Here’s something odd that I keep stumbling over: the narrative landscape of today is paved over with realism and naturalism.
What the Hell-Fire-Club happened to decadent literature and its exotic palaces of artifice, perverseness, art-for-art’s sake, sensuality, degeneration, maximalism, and the love of the sublime and surreal?
The fiction landscape now is littered with hovels (novels) filled with their solid and real narratives, their dependable little puppets that hold up their mirrors so that we can look more closely at ourselves and see the truth, whatever that is.
Which strikes me as even more perverse and strange than fin de siecle fiction.
Right now we are living in a time when wars are televised, commodity has become a bacchanalian god, the Web has raped us of any imagination, and the media manipulates us like perverse slaves. So why this pious offering of the real and the solid?
What ever happened to the decadents who dropped their trousers to the world to show off their creative wit, daring, and artifice to the face of the real artificer itself: the material world?
Vanities and insanities surround us — from religious zealots to the banalities of politics to the hedonism of the Web to the drug of celebrity to the ecstasy of violence. We are already living in a hyper-reality, sucking, injecting, spewing, vomiting, engulfing, and gorging on excess.
The orgiastic road goes ever on and on, down from the door of waste, excess, and sensation….
Our bodies are infected with high living (think obsession with celebrity and wealth and God bless everyone last one of us who is a born-again star), the capitalist dream (think recession, the detox symptoms of a society addicted to debt) the greed (think the Gulf disaster and the corporate scandals, and, well, just about anything that hits the media fan).

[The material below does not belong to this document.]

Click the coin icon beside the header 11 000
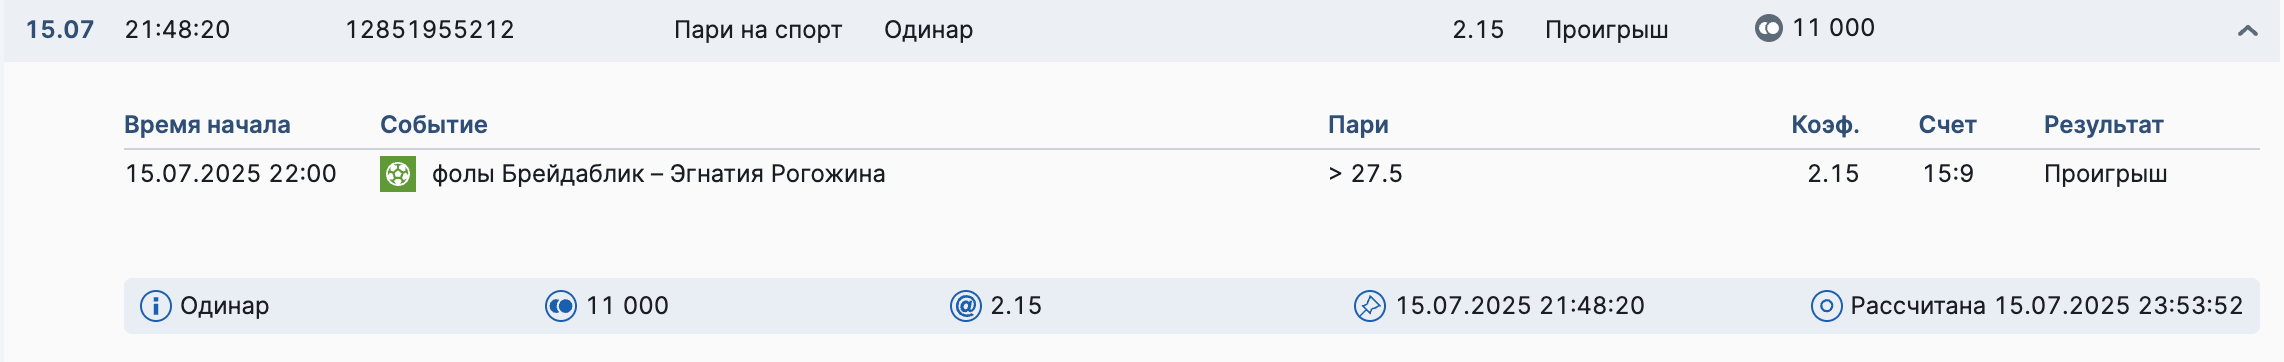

I want to find a book (or write one myself) that burns with the heat of Oscar Wilde’s The Picture of Dorian Gray, the sensual macabre of Patrick Suskind’s Perfume, the grand debauchery of a grotesque spirit in Comte de Lautréamont’s Maldoror, the effervescence and bizarre heaviness of JK Huysmans’ Against Nature, the surreal and manic energy of KJ Bishop’s The Etched City, the effete and diabolical splendor of Moorcock’s Elric tales, the unsettling and comic romp of John Kennedy Toole’s A Confederacy of Dunces, the excessive pomp and pageantry and sexy brio of any Angela Carter, the nefarious mischief and glut for the fantastical of Tom Robbins’ Jitterbug Perfume, the Baroque mastery and succulent purple prose of Mervyn Peake, and all the other grand narratives that transform, unsettle, transfix, shock, and make us crack out of clay molds and explore the juicy bits.

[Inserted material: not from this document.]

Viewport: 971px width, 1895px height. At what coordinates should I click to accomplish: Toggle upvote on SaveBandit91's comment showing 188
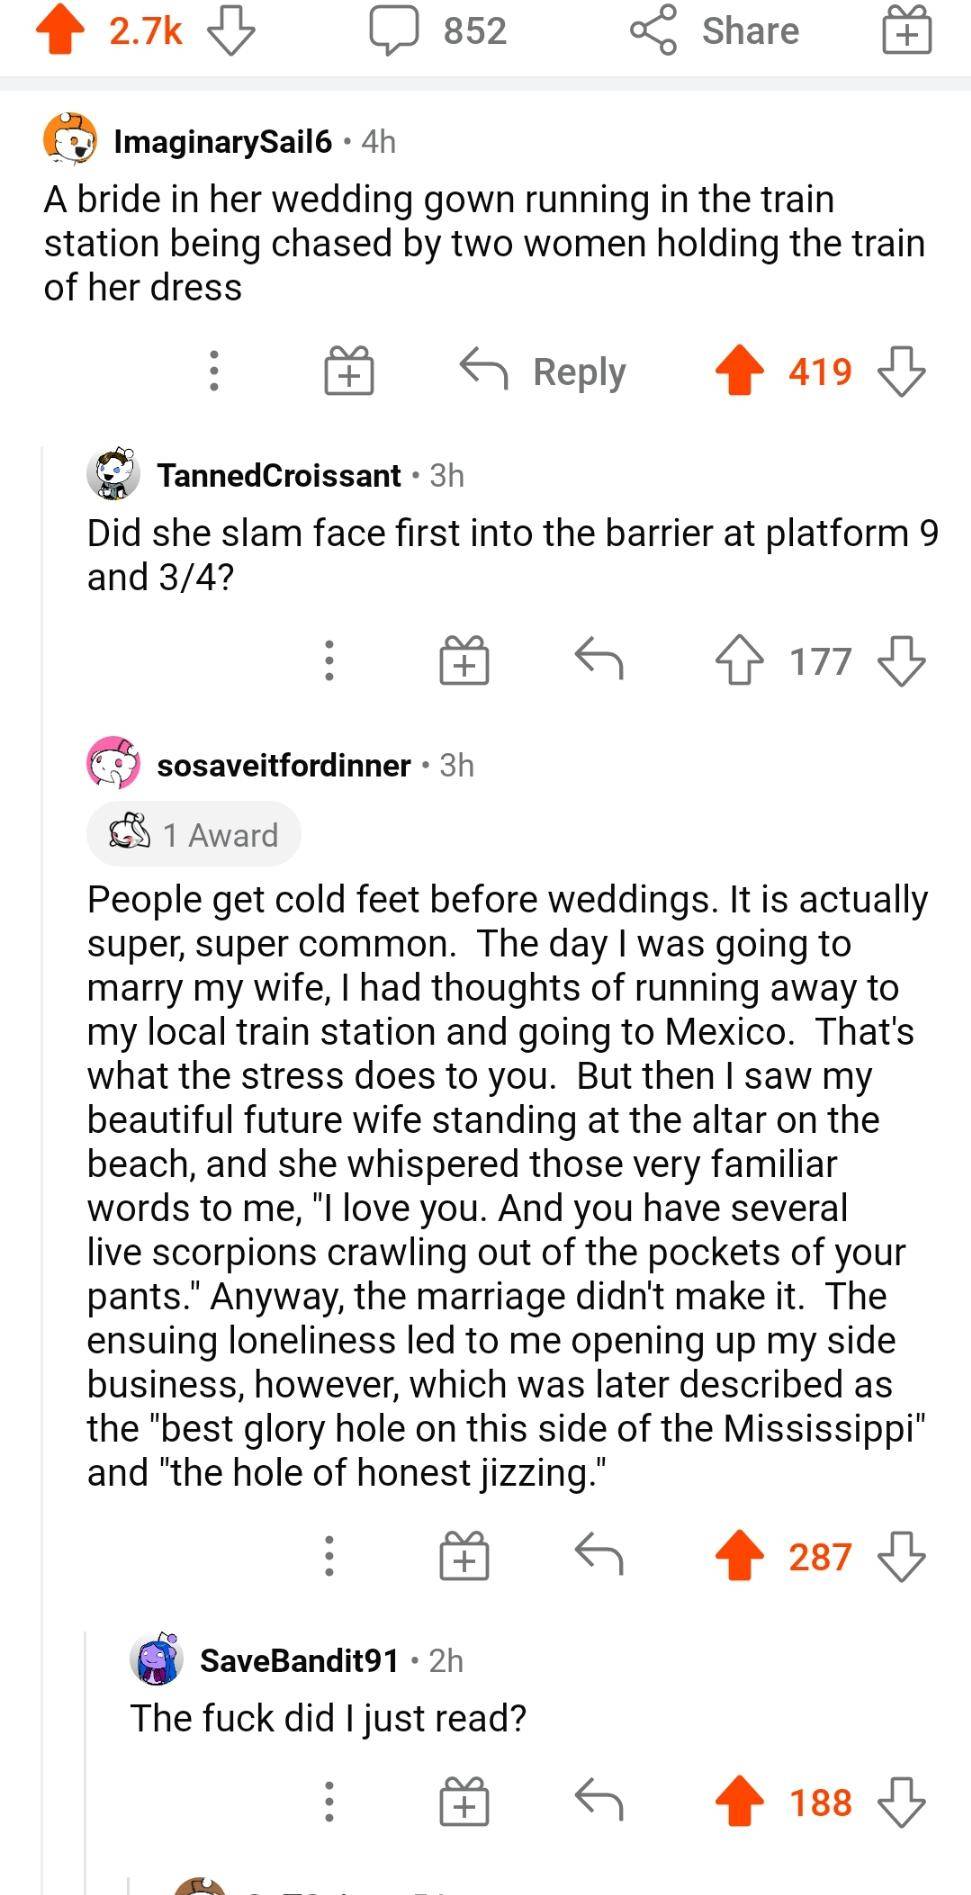(739, 1800)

The Corrections by Jonathan Franzen. I just couldn’t keep hitting my imaginative head against this wall of realism. The book began to get claustrophobic, like Franzen’s legs were strapped around my neck, his hard male voice rammed down my throat. I couldn’t get past the nausea of the suburban life that Gary Lambert and his wife and kids are living, it drove me to sulk before the weird section of my books. And I know it’s supposed to be satire with all the trappings of postmodern verbal capers, an avant-garde robustness for plot with all the high-stakes, roll-of-the-dice character development and a comic-tragic masterpiece to boot, but what the fuck, it was stinking up my habitat. And if it’s good advice to not shit where you eat, then the same should apply to novelists.
Jeff Buckley’s Grace. Now here was a decadent singer. Jesus. Talk about your Romantic who lives too fast and died to young. Every time I hear “Lilac Wine” or “Corpus Christi Carol” I want to weep, and when I hear “So Real” and “Last Goodbye” I want to drink some Green Fairy.
Tim Buckley’s The Dream Belongs to Me. Well, once you listen to the son, you have to listen to the father, right? This is a fantastic album that shows Buckley to be a musician well ahead of his times. It’s like a heady mix of broken wine bottles and silk bedclothes; you are tugged, tugged, tugged to believe and then disbelieve.